RECORDS FOR PROCESSING START

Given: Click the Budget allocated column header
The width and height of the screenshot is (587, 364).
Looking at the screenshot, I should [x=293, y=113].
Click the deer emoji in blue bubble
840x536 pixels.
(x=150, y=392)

RECORDS FOR PROCESSING END

▸ BRIEF:
Could you copy out all the material word for word?

▸ REPLY:
Given: Click the Budget allocated column header
The width and height of the screenshot is (587, 364).
Looking at the screenshot, I should [x=293, y=113].
Click the deer emoji in blue bubble
840x536 pixels.
(x=150, y=392)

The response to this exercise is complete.